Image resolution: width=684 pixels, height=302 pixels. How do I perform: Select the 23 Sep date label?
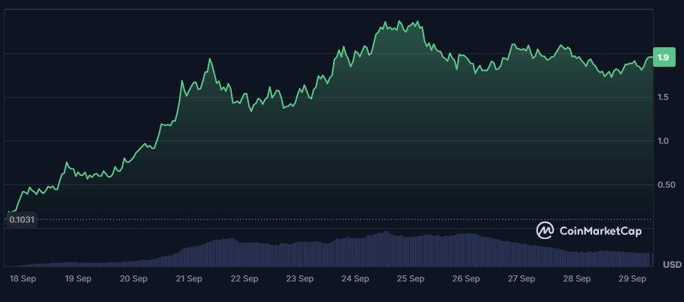click(x=300, y=279)
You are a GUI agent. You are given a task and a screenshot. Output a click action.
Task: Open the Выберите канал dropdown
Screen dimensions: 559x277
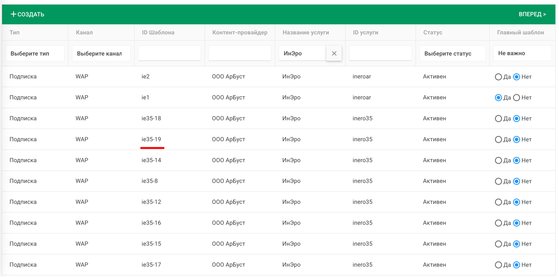(x=101, y=54)
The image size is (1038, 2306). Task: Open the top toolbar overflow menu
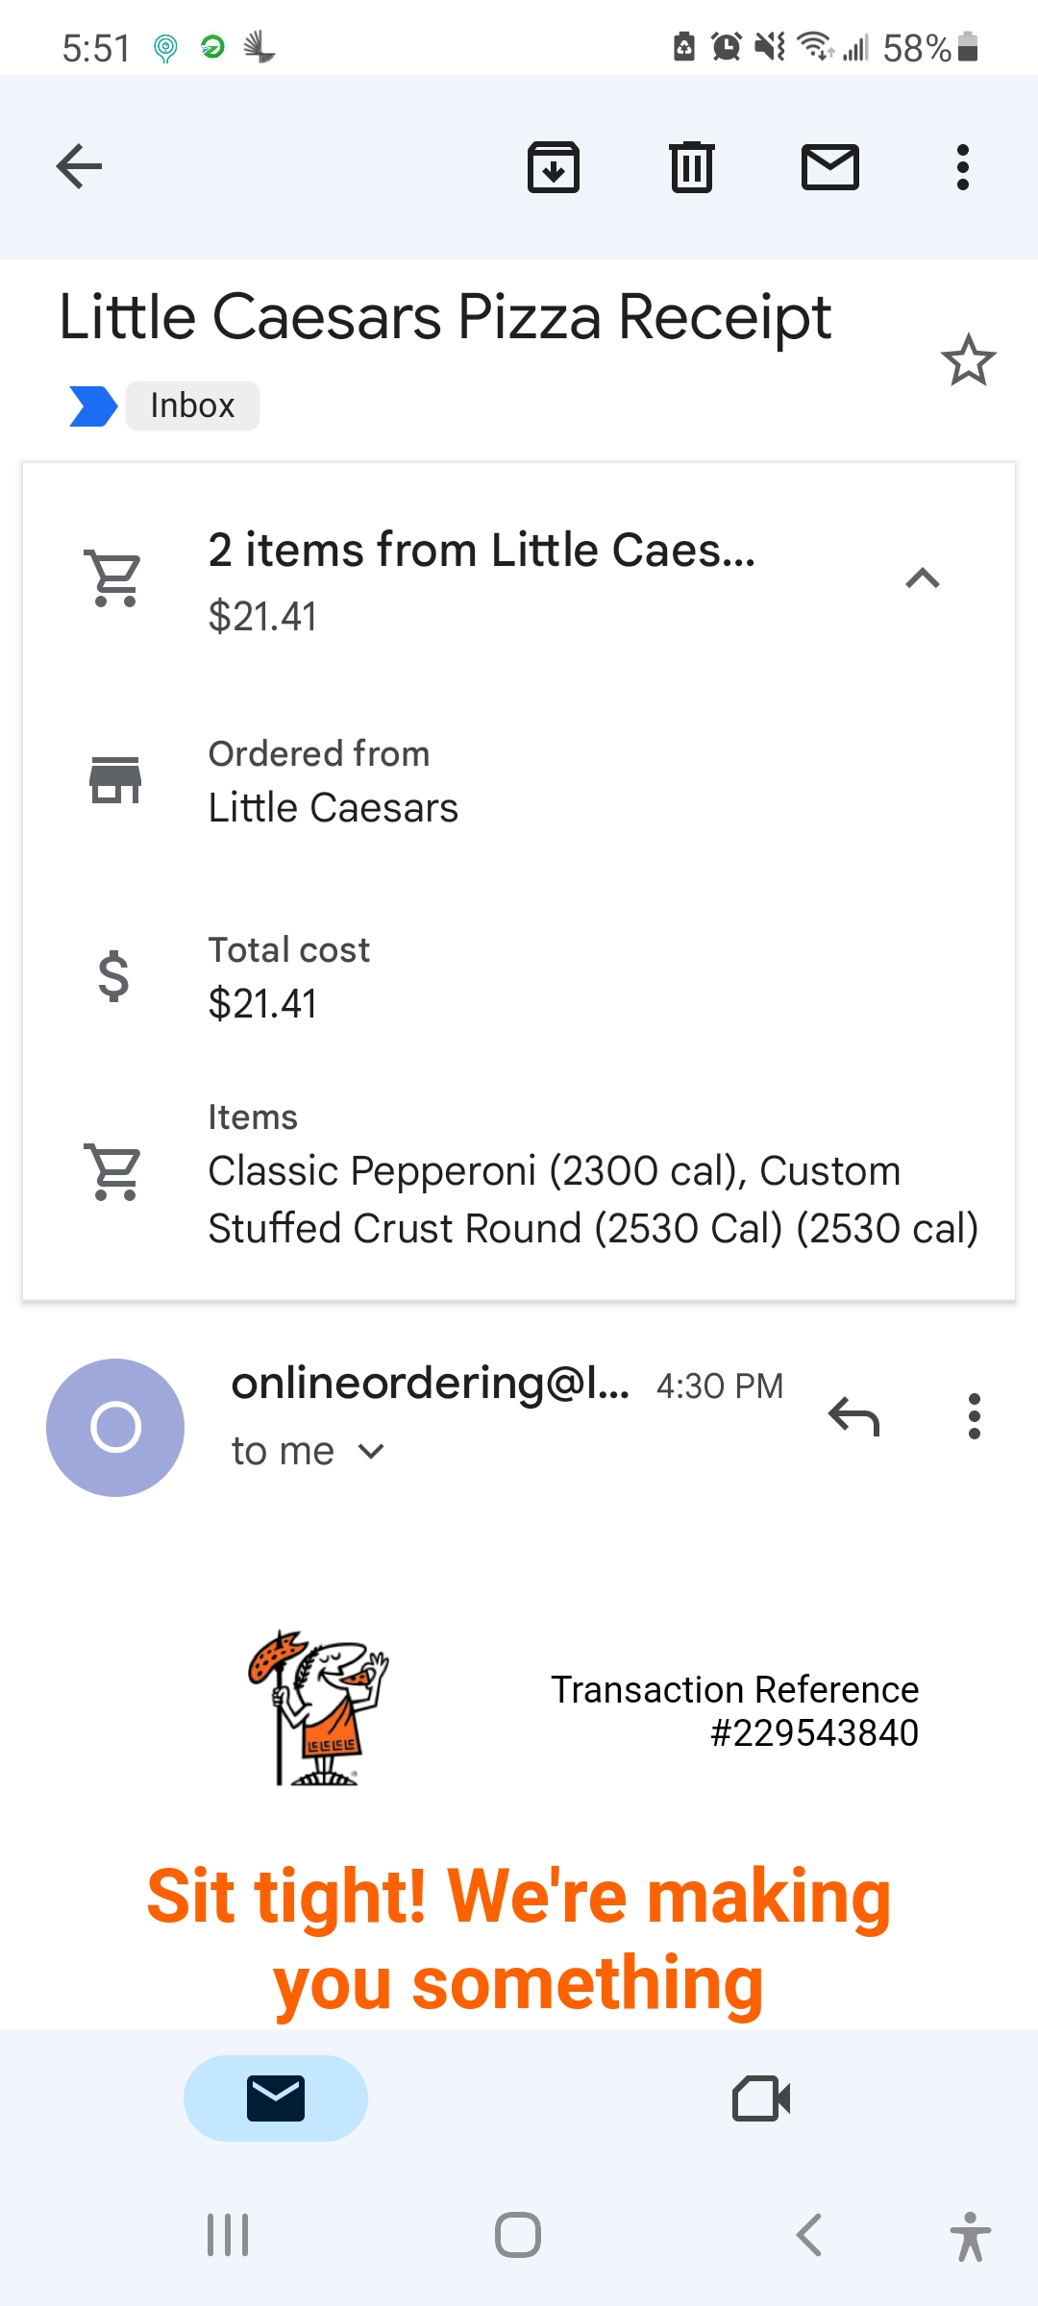[x=962, y=167]
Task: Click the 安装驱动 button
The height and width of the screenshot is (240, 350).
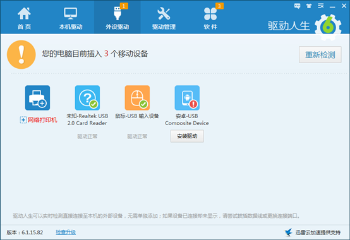Action: click(187, 136)
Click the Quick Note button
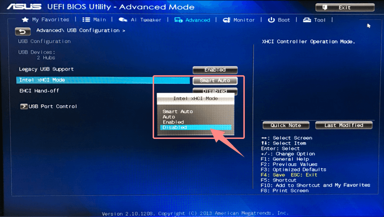The image size is (384, 217). pos(286,125)
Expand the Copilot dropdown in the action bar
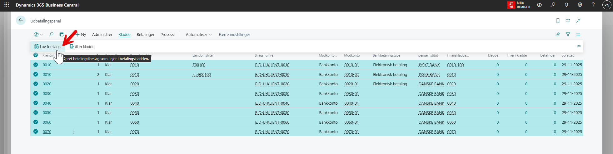This screenshot has height=154, width=613. tap(38, 34)
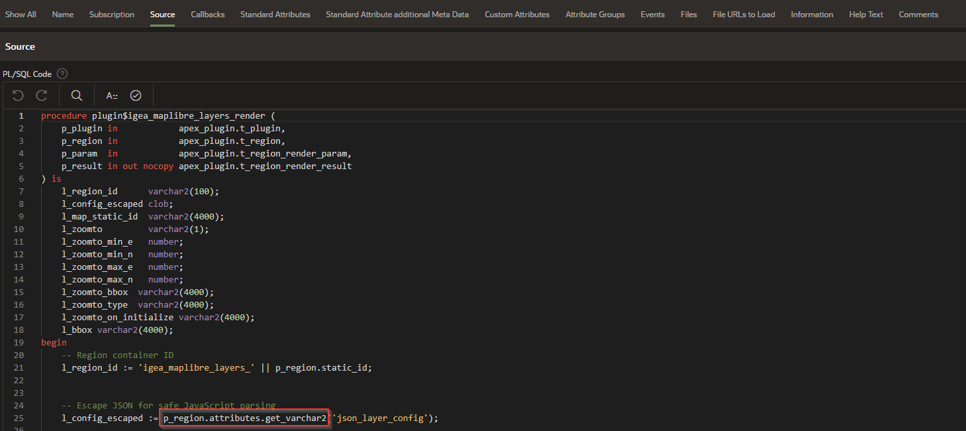
Task: Open the Find magnifier in editor toolbar
Action: 77,95
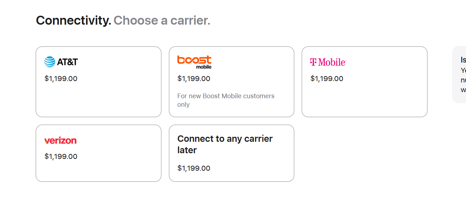466x210 pixels.
Task: Click the Verizon red logo
Action: click(60, 140)
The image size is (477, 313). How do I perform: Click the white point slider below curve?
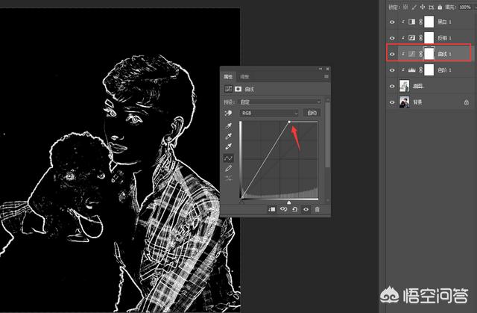[x=290, y=202]
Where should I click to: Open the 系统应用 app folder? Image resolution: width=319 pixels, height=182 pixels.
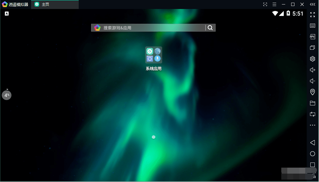[x=153, y=55]
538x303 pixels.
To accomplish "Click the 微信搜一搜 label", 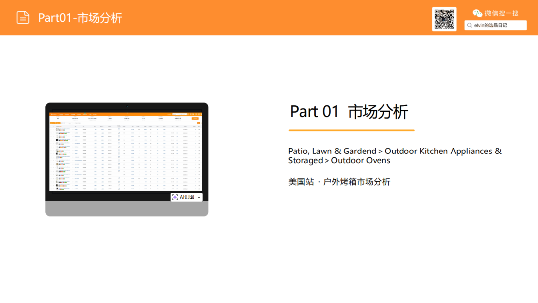I will (501, 13).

The task:
In the listing above, find the line with "The image size is (477, 313)." and the line with "538x303 pixels.". Set down exactly those lines and everything between them, skipping pictures.

Final answer:
The image size is (477, 313). How do I perform: Click the white point slider below curve?
[x=290, y=202]
Where should I click to: Open the 系统应用 app folder? Image resolution: width=319 pixels, height=182 pixels.
[x=153, y=55]
538x303 pixels.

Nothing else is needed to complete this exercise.